Pre-Algebra prepares students for the study of Algebra. Topics covered include problem-solving, expressions, variables, algebraic properties, linear equations, inequalities, functions, ratios and proportions, percents, Cartesian coordinate system, factors and fractions, rational numbers, statistics and probability.
Algebra 1 (A/B) is a course designed to support students who have met the prerequisites for Algebra but would benefit from more time to develop and strengthen their understanding of foundational topics. Students in Algebra 1A will complete the requirements from Algebra 1 by enrolling in Algebra 1B the following school year. The following topics will be covered over the two-year span of the course: linear equations and inequalities, quadratic functions and their graphs, and linear systems of equations. The topic of word problems is also given extensive development to develop critical thinking and analytical skills.
Algebra 1 is a first-year course in Algebra that covers fundamental topics including the following: linear equations and inequalities, quadratic functions and their graphs, and linear systems of equations. The topic of word problems is also given extensive development to develop critical thinking and analytical skills. This course emphasizes on building a firm foundation for future math courses.

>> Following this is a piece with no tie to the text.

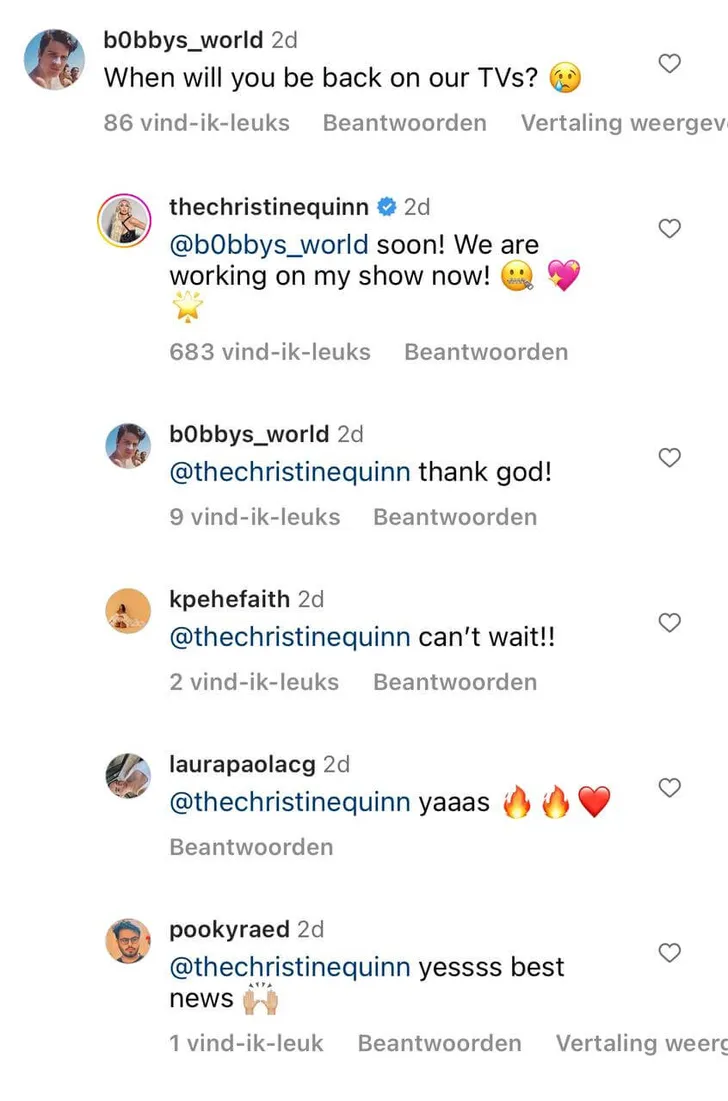
Task: Like pookyraed's 'best news' comment
Action: click(669, 952)
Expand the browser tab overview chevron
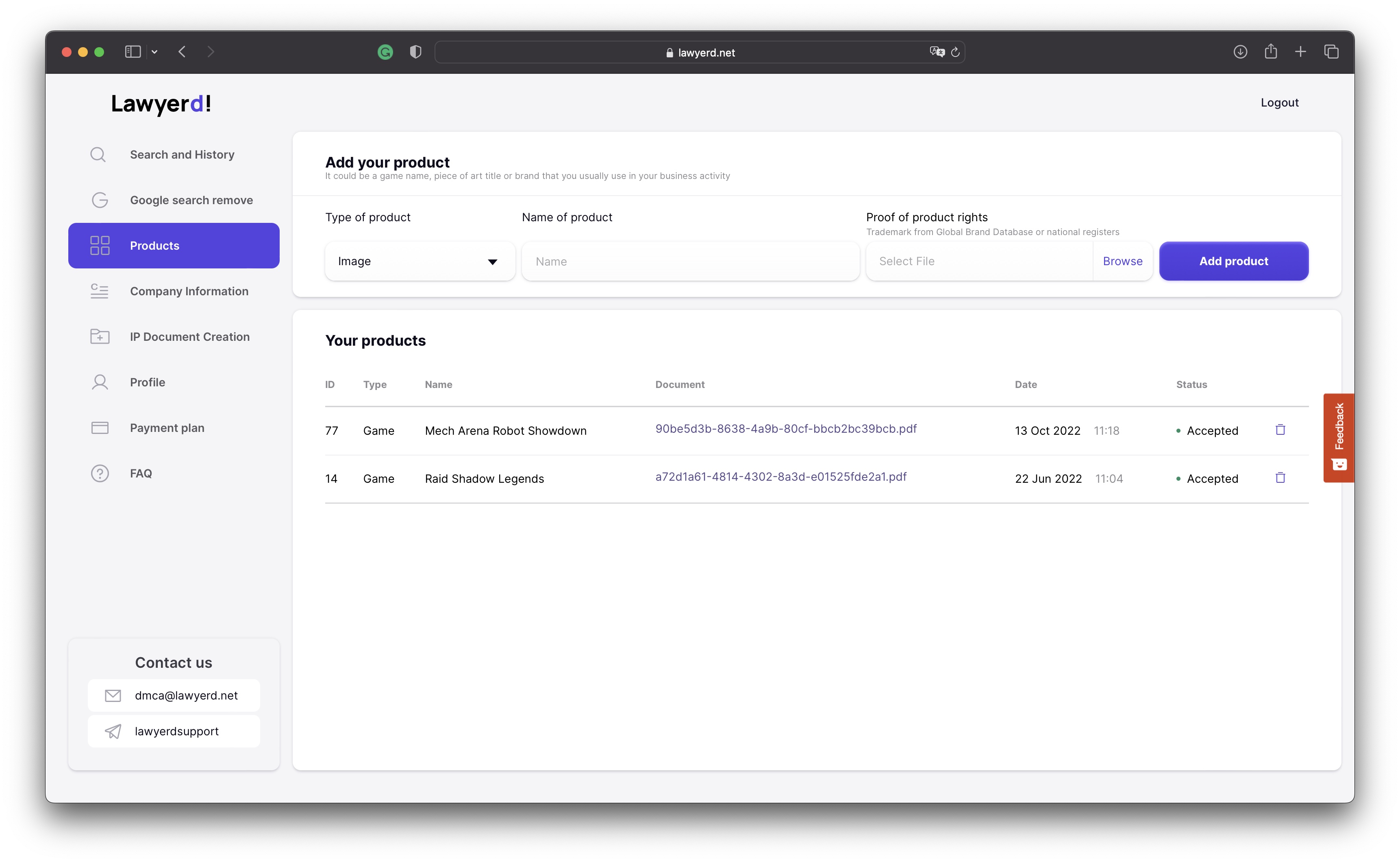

Geometry is an introductory course that uses the properties of common geometric figures to build more abstract concepts of logic and reasoning. Deductive reasoning skills are developed by using theorems and definitions to develop formal proofs. The topics covered are basic plane geometry such as points, lines, and planes as well as three-dimensional geometry. Properties and relationships of parallel and perpendicular lines will be covered throughout the text to build a deeper understanding of the properties of triangles and other polygons and build an understanding of congruence, similarity and proportions. These topics will provide the basis of an exploration of the special properties of right triangles and basic trigonometry. An interactive classroom environment that involves student-led discussions and presentations foster a deeper understanding of subject matter and sharpen communication and collaboration skills. Outdoor explorations encourage students to connect the theoretical classroom work to the world around them to encourage deeper thinking about the topics in general and to contemplate the order and grandeur of the Lord’s Creation.